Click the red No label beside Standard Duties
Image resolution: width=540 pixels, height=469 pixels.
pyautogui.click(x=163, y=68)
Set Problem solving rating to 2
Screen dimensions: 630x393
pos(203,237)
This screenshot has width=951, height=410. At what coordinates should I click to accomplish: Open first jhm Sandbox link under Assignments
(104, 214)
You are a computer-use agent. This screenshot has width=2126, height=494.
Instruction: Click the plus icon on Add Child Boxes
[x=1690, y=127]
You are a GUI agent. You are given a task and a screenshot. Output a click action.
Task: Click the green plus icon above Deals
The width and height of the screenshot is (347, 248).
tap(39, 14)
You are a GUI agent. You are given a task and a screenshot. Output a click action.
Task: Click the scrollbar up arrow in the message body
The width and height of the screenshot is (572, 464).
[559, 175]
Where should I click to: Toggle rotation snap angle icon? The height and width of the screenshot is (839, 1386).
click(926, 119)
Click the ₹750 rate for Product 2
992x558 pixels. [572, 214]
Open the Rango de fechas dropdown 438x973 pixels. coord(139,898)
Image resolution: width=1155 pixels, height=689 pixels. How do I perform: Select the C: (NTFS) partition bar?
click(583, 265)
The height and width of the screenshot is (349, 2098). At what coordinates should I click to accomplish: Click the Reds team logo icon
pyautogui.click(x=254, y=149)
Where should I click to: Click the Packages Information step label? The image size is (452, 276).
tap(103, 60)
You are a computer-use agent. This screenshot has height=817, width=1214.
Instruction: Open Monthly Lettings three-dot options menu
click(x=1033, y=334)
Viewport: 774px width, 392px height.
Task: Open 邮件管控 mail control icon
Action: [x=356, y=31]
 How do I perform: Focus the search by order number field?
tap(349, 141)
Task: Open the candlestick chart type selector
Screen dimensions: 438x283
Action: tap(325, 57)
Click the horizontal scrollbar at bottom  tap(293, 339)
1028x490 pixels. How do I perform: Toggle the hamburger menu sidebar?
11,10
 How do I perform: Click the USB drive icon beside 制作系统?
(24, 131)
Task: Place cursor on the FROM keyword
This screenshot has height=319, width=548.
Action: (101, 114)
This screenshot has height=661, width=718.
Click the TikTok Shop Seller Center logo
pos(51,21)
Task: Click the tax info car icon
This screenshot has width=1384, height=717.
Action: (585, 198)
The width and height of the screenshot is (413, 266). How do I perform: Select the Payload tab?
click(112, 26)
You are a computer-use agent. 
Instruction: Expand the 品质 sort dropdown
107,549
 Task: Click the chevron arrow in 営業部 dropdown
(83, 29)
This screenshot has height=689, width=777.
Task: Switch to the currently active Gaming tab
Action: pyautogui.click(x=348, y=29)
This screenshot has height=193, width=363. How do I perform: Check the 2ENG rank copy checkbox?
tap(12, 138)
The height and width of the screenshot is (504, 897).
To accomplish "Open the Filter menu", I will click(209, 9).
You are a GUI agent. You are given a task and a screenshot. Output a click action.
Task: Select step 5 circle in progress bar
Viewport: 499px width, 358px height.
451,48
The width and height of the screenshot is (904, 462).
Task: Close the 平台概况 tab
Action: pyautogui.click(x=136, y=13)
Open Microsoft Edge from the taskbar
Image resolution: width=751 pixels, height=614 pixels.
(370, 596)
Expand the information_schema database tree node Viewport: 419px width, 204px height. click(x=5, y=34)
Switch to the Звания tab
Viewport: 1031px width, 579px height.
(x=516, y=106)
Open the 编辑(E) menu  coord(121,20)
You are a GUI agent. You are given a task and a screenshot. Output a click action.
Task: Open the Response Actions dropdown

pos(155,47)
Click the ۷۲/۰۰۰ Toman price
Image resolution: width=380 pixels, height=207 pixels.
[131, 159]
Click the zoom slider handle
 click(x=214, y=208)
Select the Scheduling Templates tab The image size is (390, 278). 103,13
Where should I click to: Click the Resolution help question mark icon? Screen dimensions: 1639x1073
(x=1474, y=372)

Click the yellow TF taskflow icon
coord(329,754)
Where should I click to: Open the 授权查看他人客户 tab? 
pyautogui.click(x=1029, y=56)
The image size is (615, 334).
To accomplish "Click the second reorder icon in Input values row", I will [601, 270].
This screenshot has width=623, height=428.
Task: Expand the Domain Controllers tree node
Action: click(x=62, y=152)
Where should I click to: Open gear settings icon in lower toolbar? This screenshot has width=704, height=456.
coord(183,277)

------------------------------------

Instructions to follow: Reproduce every record above verbatim, line for line.

Complete response:
Click the red No label beside Standard Duties
Image resolution: width=540 pixels, height=469 pixels.
pyautogui.click(x=163, y=68)
Set Problem solving rating to 2
Screen dimensions: 630x393
pos(203,237)
This screenshot has width=951, height=410. At what coordinates should I click to accomplish: Open first jhm Sandbox link under Assignments
(104, 214)
You are a computer-use agent. This screenshot has width=2126, height=494.
Instruction: Click the plus icon on Add Child Boxes
[x=1690, y=127]
You are a GUI agent. You are given a task and a screenshot. Output a click action.
Task: Click the green plus icon above Deals
The width and height of the screenshot is (347, 248).
tap(39, 14)
You are a GUI agent. You are given a task and a screenshot. Output a click action.
Task: Click the scrollbar up arrow in the message body
The width and height of the screenshot is (572, 464).
[559, 175]
Where should I click to: Toggle rotation snap angle icon? The height and width of the screenshot is (839, 1386).
click(926, 119)
Click the ₹750 rate for Product 2
992x558 pixels. [572, 214]
Open the Rango de fechas dropdown 438x973 pixels. coord(139,898)
Image resolution: width=1155 pixels, height=689 pixels. How do I perform: Select the C: (NTFS) partition bar?
click(583, 265)
The height and width of the screenshot is (349, 2098). At what coordinates should I click to accomplish: Click the Reds team logo icon
pyautogui.click(x=254, y=149)
Where should I click to: Click the Packages Information step label? The image size is (452, 276).
tap(103, 60)
You are a computer-use agent. This screenshot has height=817, width=1214.
Instruction: Open Monthly Lettings three-dot options menu
click(x=1033, y=334)
Viewport: 774px width, 392px height.
Task: Open 邮件管控 mail control icon
Action: [x=356, y=31]
 How do I perform: Focus the search by order number field?
tap(349, 141)
Task: Open the candlestick chart type selector
Screen dimensions: 438x283
Action: tap(325, 57)
Click the horizontal scrollbar at bottom  tap(293, 339)
1028x490 pixels. How do I perform: Toggle the hamburger menu sidebar?
11,10
 How do I perform: Click the USB drive icon beside 制作系统?
(24, 131)
Task: Place cursor on the FROM keyword
This screenshot has height=319, width=548.
Action: (101, 114)
This screenshot has height=661, width=718.
Click the TikTok Shop Seller Center logo
pos(51,21)
Task: Click the tax info car icon
This screenshot has width=1384, height=717.
Action: (585, 198)
The width and height of the screenshot is (413, 266). How do I perform: Select the Payload tab?
click(112, 26)
You are a computer-use agent. 
Instruction: Expand the 品质 sort dropdown
107,549
 Task: Click the chevron arrow in 営業部 dropdown
(83, 29)
This screenshot has height=689, width=777.
Task: Switch to the currently active Gaming tab
Action: pyautogui.click(x=348, y=29)
This screenshot has height=193, width=363. How do I perform: Check the 2ENG rank copy checkbox?
tap(12, 138)
The height and width of the screenshot is (504, 897).
To accomplish "Open the Filter menu", I will click(209, 9).
You are a GUI agent. You are given a task and a screenshot. Output a click action.
Task: Select step 5 circle in progress bar
Viewport: 499px width, 358px height.
451,48
The width and height of the screenshot is (904, 462).
Task: Close the 平台概况 tab
Action: pyautogui.click(x=136, y=13)
Open Microsoft Edge from the taskbar
Image resolution: width=751 pixels, height=614 pixels.
(370, 596)
Expand the information_schema database tree node Viewport: 419px width, 204px height. click(x=5, y=34)
Switch to the Звания tab
Viewport: 1031px width, 579px height.
(x=516, y=106)
Open the 编辑(E) menu  coord(121,20)
You are a GUI agent. You are given a task and a screenshot. Output a click action.
Task: Open the Response Actions dropdown

pos(155,47)
Click the ۷۲/۰۰۰ Toman price
Image resolution: width=380 pixels, height=207 pixels.
[131, 159]
Click the zoom slider handle
 click(x=214, y=208)
Select the Scheduling Templates tab The image size is (390, 278). 103,13
Where should I click to: Click the Resolution help question mark icon? Screen dimensions: 1639x1073
(x=1474, y=372)

Click the yellow TF taskflow icon
coord(329,754)
Where should I click to: Open the 授权查看他人客户 tab? 
pyautogui.click(x=1029, y=56)
The image size is (615, 334).
To accomplish "Click the second reorder icon in Input values row", I will [601, 270].
This screenshot has width=623, height=428.
Task: Expand the Domain Controllers tree node
Action: click(x=62, y=152)
Where should I click to: Open gear settings icon in lower toolbar? This screenshot has width=704, height=456.
coord(183,277)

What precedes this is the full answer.